Comment ressentez-vous le manque d’eau ?
La diminution est constante depuis 5 ans. Cependant, comme le pense Olivier, la vigne a une certaine résilience à la sécheresse. C’est le volume de la récolte qui sera impacté, pas la qualité. D’ailleurs les grands millésimes sont souvent des années chaudes et sèches. La priorité est de maintenir nos vignes enherbées avec des semis. Avoir un sol vivant avec beaucoup d’humus permet retenir beaucoup plus d’eau de pluie. Si on prend soin du sol en le gardant en bonne santé, il prend soin de la vigne. On ne peut plus raisonner sans changer nos comportements. Il faut écouter les scientifiques qui nous alertent et adapter nos nouveaux vignobles.

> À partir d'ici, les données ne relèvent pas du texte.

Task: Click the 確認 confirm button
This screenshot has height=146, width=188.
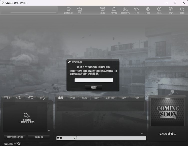Action: pyautogui.click(x=94, y=87)
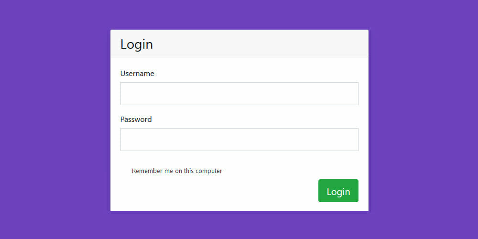Click right end of the Password box
This screenshot has height=239, width=478.
[354, 140]
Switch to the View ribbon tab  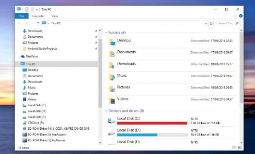[x=54, y=16]
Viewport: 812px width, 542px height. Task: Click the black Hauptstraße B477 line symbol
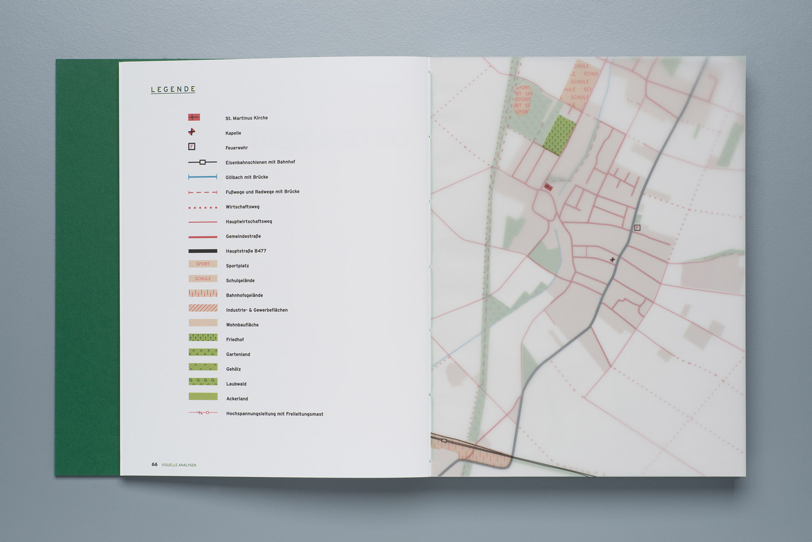pos(202,251)
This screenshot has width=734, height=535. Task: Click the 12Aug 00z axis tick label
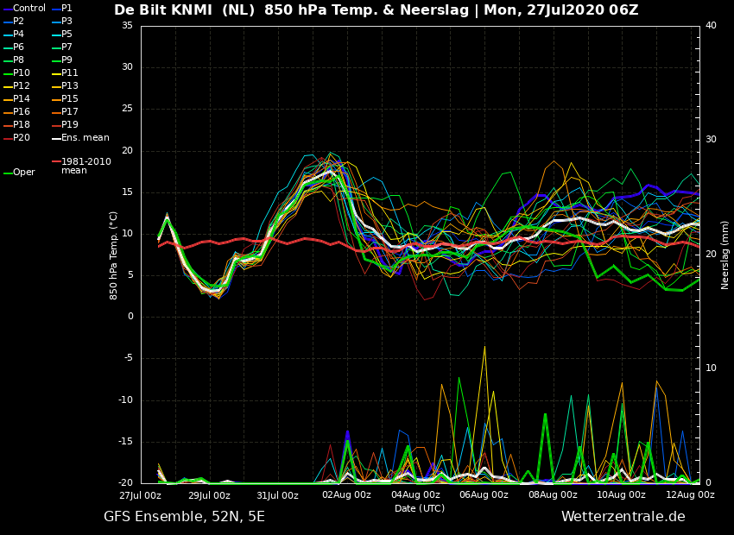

Comment voyez-vous la suite ?
La Provence est le vignoble le plus dynamique de France, ce qui n’était pas le cas il y a 50 ans. De grands groupes industriels veulent faire du rosé le nouveau champagne ! Ils ont tout intérêt à sortir de bons vins et mettront des gens très compétents pour en produire des millions. Mais les vins exceptionnels ne se vinifient jamais en million de bouteilles. J’ai 80 ans, j’apprécie de mieux en mieux les vins, car l’expérience est totalement irremplaçable dans ce métier. J’aime déguster, vinifier, discuter du vin. J’aime faire le vin avec l’amour du cépage. Ces grands groupes vont ouvrir des marchés, notamment auprès des jeunes qui vont apprendre à déguster. Et nous les ferons monter en gamme par nos vins qui ont du goût et qui respectent le terroir. Avec Olivier, tout notre travail est dans cet esprit : peu de vin, sans intrant, mais très qualitatif.

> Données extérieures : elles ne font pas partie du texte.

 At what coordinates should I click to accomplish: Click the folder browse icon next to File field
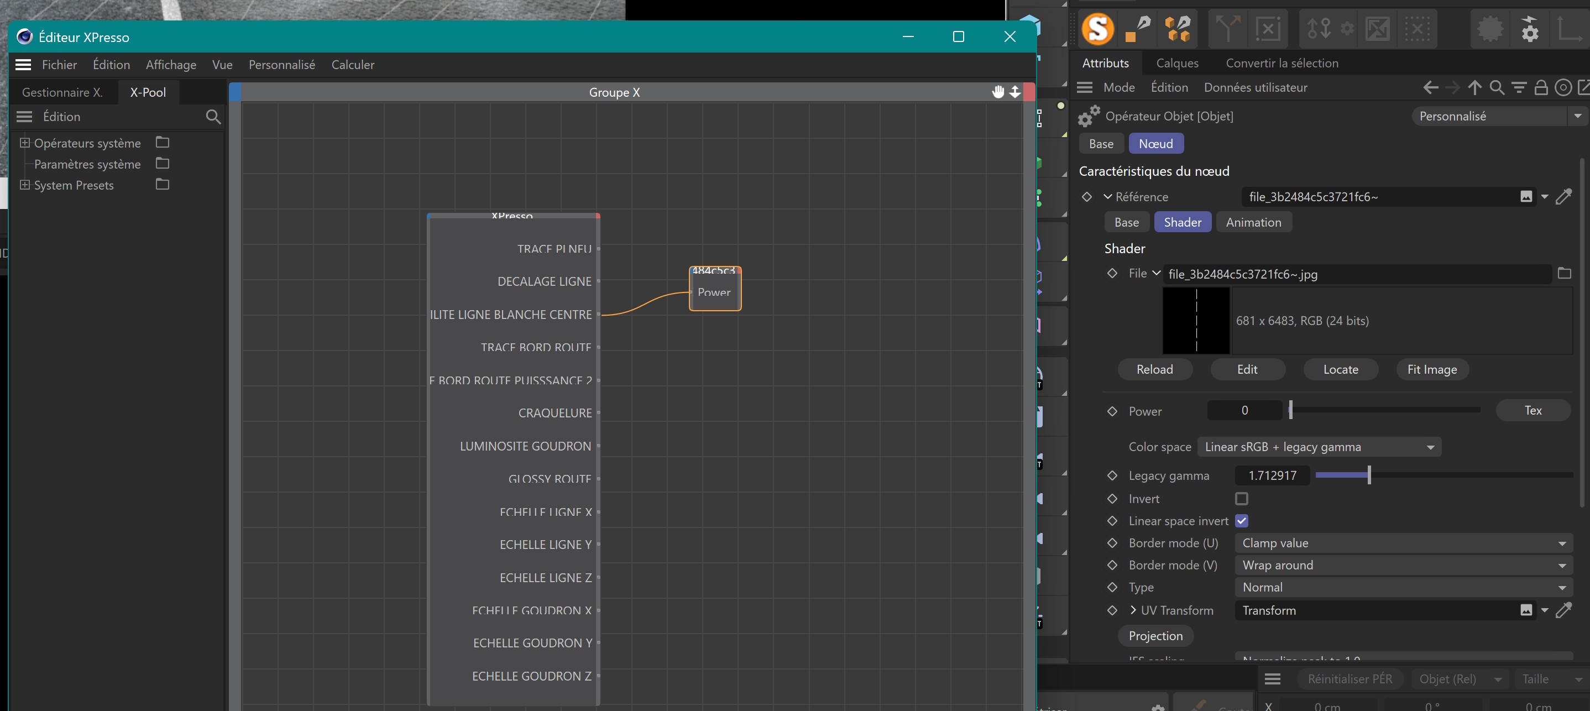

Château Thuerry a su évoluer et s’adapter pour traverser les âges, comme en témoigne Une Thuerry, le nouveau millésime nature que Jean Louis Croquet nous fait déguster. Assis à l’ombre des platanes centenaires face à un océan de vignes, dans ce paradis où les gens font leur métier avec la même passion que le propriétaire des lieux, il conclut : « Le bonheur c’est comme le bon vin, ça se partage ! »

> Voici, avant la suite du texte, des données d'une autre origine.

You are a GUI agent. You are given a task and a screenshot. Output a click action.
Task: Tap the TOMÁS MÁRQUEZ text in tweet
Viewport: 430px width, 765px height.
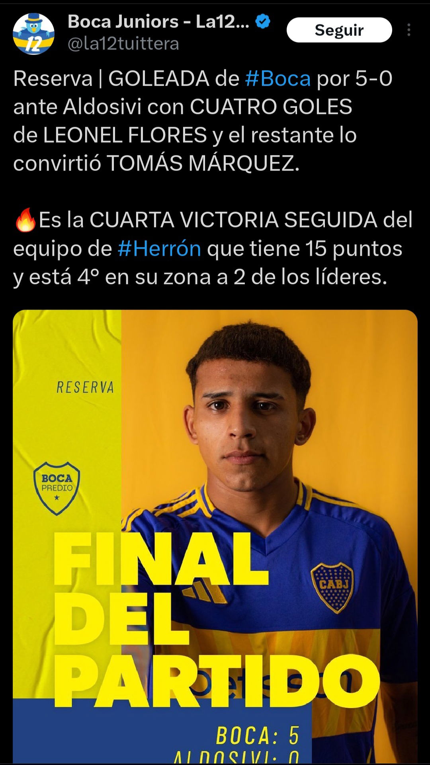pos(203,163)
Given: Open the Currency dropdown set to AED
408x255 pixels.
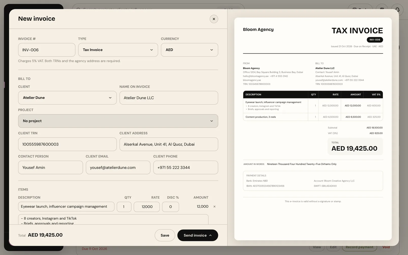Looking at the screenshot, I should tap(189, 50).
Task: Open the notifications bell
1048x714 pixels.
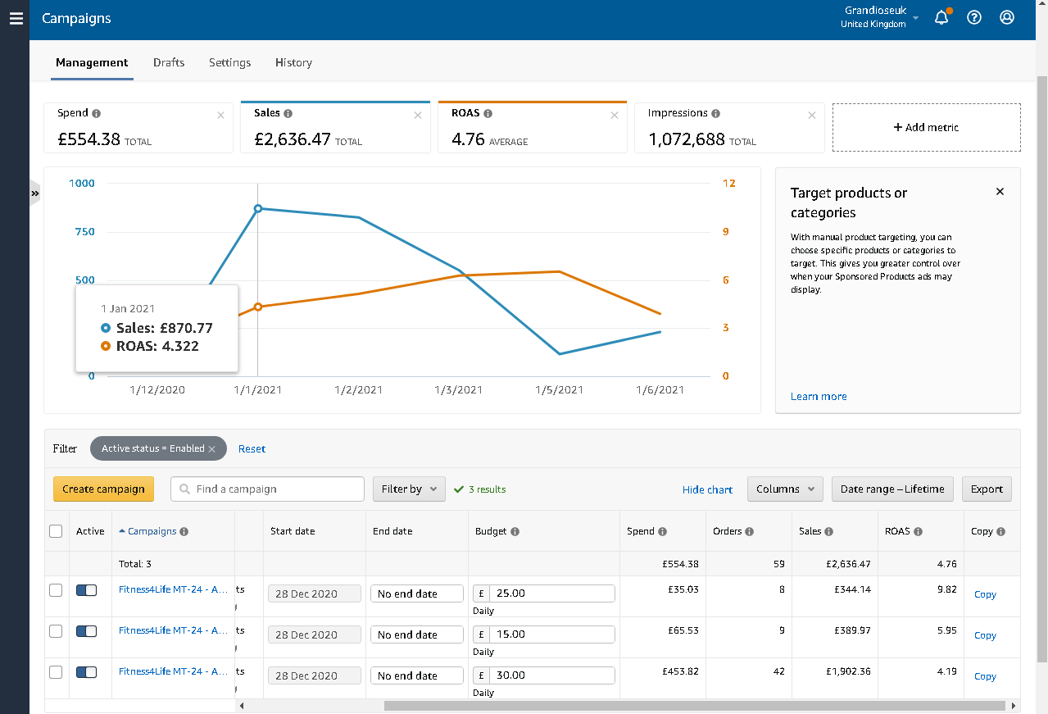Action: tap(941, 18)
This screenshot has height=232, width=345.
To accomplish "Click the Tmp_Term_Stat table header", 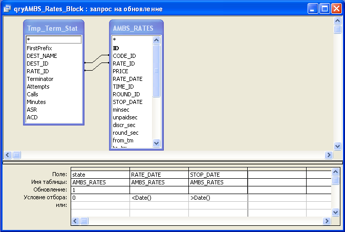I will coord(53,28).
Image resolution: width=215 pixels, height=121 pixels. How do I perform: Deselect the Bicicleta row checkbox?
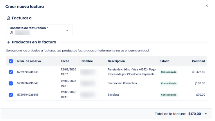[11, 95]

Le vigneron officiel de Marie Antoinette

Quand Alain Baraton, célèbre chef jardinier de Versailles, décide de replanter la vigne dans le hameau de Marie Antoinette, il choisit Jean Louis Croquet, quasiment né sur les lieux, pour vinifier le vin. Dans ce célèbre jardin où tout traitement chimique est proscrit, la mini ferme est surtout un lieu éducatif.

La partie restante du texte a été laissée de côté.